In paese si raccontavano strane storie e qualcuno si compiaceva di montare intorno a questa coppia veri e propri romanzi sceneggiati. Spesso, venivano inventati spunti piccanti, generalmente per divertire, per far ridere, ma, improvvisamente, pare che, da un’infermiera del sanatorio, fossero arrivate notizie più concrete e scandalose, benché  nessuno si fosse presa la briga di vagliare l’attendibilità della fonte. Si diceva, per esempio, che fra i due, in ospedale, ci fossero stati amplessi, anche in presenza di altre malate. Una cosa inventata di sana pianta, che, tuttavia, aveva preso piede ed era, spudoratamente, sulla bocca di molti paesani. Un accenno, piuttosto esplicito, durante la predica della messa domenicale delle undici, lo fece, inopinatamente, perfino don Fabrizio, il parroco della diocesi: «Vergognose nefandezze vengono perpetrate anche da noi, dando scandalo in un luogo di cura, di sofferenza e di preghiera quale è il nostro Sanatorio».

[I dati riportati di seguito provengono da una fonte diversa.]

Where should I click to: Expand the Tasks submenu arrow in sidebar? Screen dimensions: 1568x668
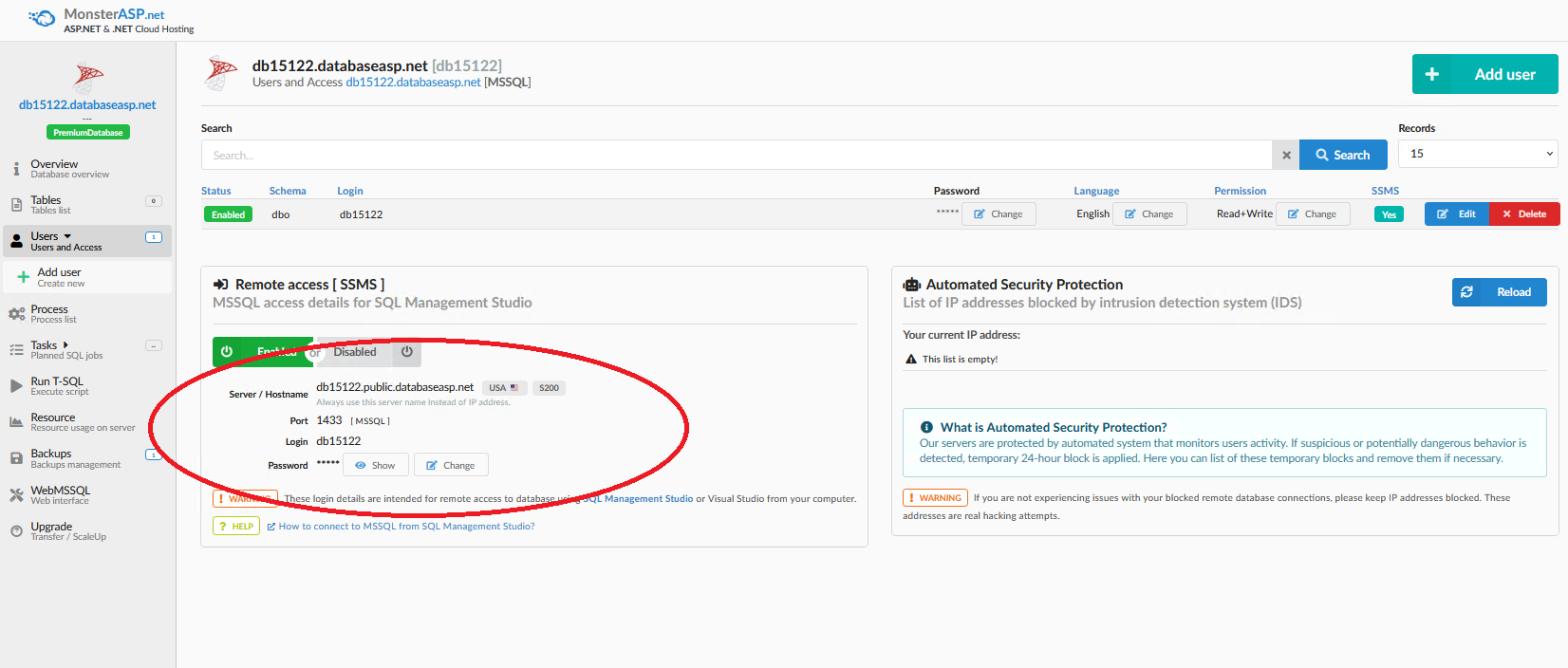65,345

La pasticciera, Carmen, era una donna evoluta, aveva lavorato in Germania, a Francoforte in fabbrica e, poi, sei anni, a Parigi in una creperie vicino al museo Pompidou. Tornata a casa, aveva aperto una pasticceria elegante. Si sentiva diversa e lo era in realtà. Aveva avuto frequentazione con artisti e galanti borghesi durante il suo soggiorno parigino ed aveva acquistato una mentalità cittadina cordialmente aperta. Gli uomini, in paese, la corteggiavano grossolanamente, lei sapeva civettare, non lesinando sorrisi e ammiccamenti, senza, però, compromettersi più di tanto; ma le mogli la consideravano comunque pericolosissima e poco meno di una puttana. E pensavano che solo una puttana potesse avere la sfacciataggine di chiedere direttamente al vecchio preside, se la donna che lui andava a visitare ogni giorno fosse la sua signora.

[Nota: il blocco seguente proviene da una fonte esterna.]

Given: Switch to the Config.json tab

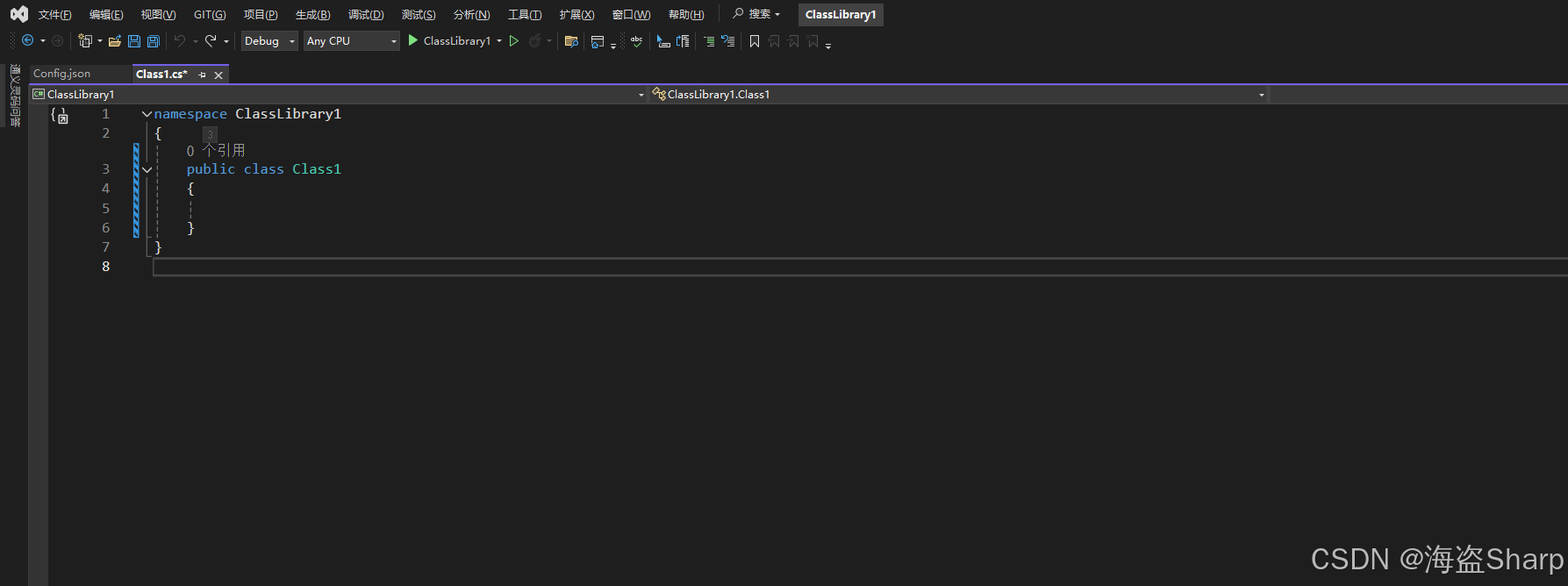Looking at the screenshot, I should (62, 75).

Carmen, in un primo momento, si rifiutò di assolvere questo compito, aveva capito che l’interesse di quelle feroci pettegole era di sapere certamente le cose del preside, ma, soprattutto, di mettere lei in una situazione imbarazzante; però, per la verità, accadde che la curiosità personale prevalse, prese sempre più consistenza e non sembrò dissimile da quella delle paesane; così, Carmen si fece animo e coraggio e decise di parlare al vecchio preside. Del resto l’eloquio e la disinvoltura non le facevano difetto.

«No, non è la mia signora – disse il preside – Perché me lo chiede?».

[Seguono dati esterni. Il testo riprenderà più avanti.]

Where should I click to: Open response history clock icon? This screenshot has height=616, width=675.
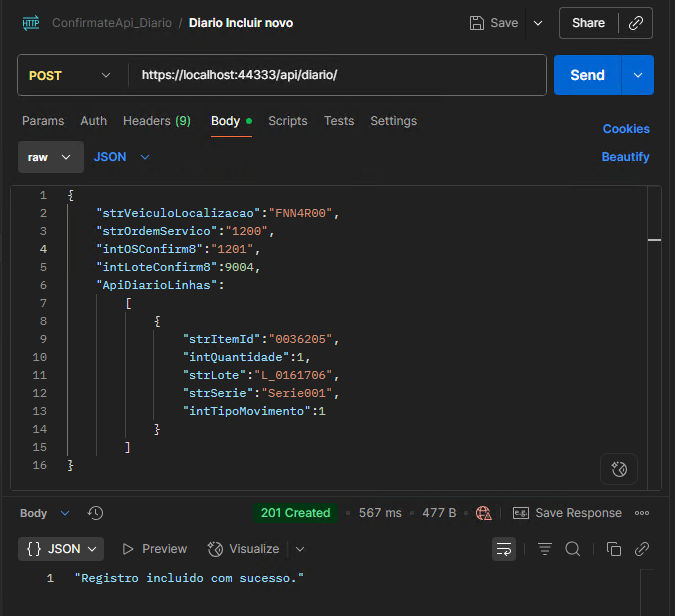click(95, 513)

«Sa, qui, in paese, basta un niente per ricamarci sopra e, allora, secondo me, è meglio mettere a tacere le malelingue e dire come stanno le cose… Questo è un paese di gente meschina, rozza, volgare…».

«Come stanno quali cose?  A chi devo dar conto?».

«Preside, non mi fraintenda! Io, l’ammiro, mi piace molto la sua persona, mi dà l’idea di un gentiluomo, di quelli che non se ne vedono più e mi dispiace se qualcuno, alle spalle, le manca di rispetto».

«La ringrazio, ma non ho ancora capito che si vuol sapere da me, affinché non mi si manchi di rispetto?».

«Glielo detto, se la signora…».

«Non è mia moglie, non è mia figlia, non è una nipote. Vera, questo è il suo nome, è molto malata e non ha nessuno al mondo, tranne me, almeno fino a quando questa salita, che devo affrontare ogni giorno, non mi stronca definitivamente».

Carmen ebbe un moto spontaneo dell’anima e baciò sulle guance il vecchio preside. «Mi perdoni!» – disse – e, coi lucciconi negli occhi, scappò come una ragazzina.

Passarono pochi giorni da questo incontro, quando, alle sette del mattino, un’autoambulanza portò via la bella signora malata. Si disse che la donna era agli sgoccioli e che il preside aveva voluto che tornasse in città, a casa e non morisse in un letto d’ospedale.

In paese, a poco a poco, le maldicenze sul vecchio preside e sulla misteriosa signora coi polmoni devastati dalla tisi si affievolirono e quella storia lentamente si spense, ormai quasi nessuno più la ricordava.

Carmen, no! Lei teneva vivi nell’anima quel disagio e la struggente amarezza di essersi trovata di fronte a un forte, irriducibile amore e a un dolore vero, profondo, il dolore di un animo nobile, che non poteva ricevere conforto dalle parole, ma che non poteva essere involgarito dalla cattiveria meschina di quella gente, di quei miseri paesani, ai quali la sorte aveva voluto che lei, venuta da Parigi, vendesse i suoi dolci raffinati e, generosamente, regalasse i suoi splenditi sorrisi.